Extracted records:
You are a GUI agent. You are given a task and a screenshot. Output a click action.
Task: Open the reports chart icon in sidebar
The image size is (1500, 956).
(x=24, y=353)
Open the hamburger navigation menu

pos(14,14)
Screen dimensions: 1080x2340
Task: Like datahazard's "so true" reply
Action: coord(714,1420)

**Task instructions**
Exact repetition of every record is required.

**Solution**
You are a GUI agent. You are given a task and a screenshot. Output a click action.
Task: Open the reports chart icon in sidebar
The image size is (1500, 956).
(x=24, y=353)
Open the hamburger navigation menu

pos(14,14)
Screen dimensions: 1080x2340
Task: Like datahazard's "so true" reply
Action: coord(714,1420)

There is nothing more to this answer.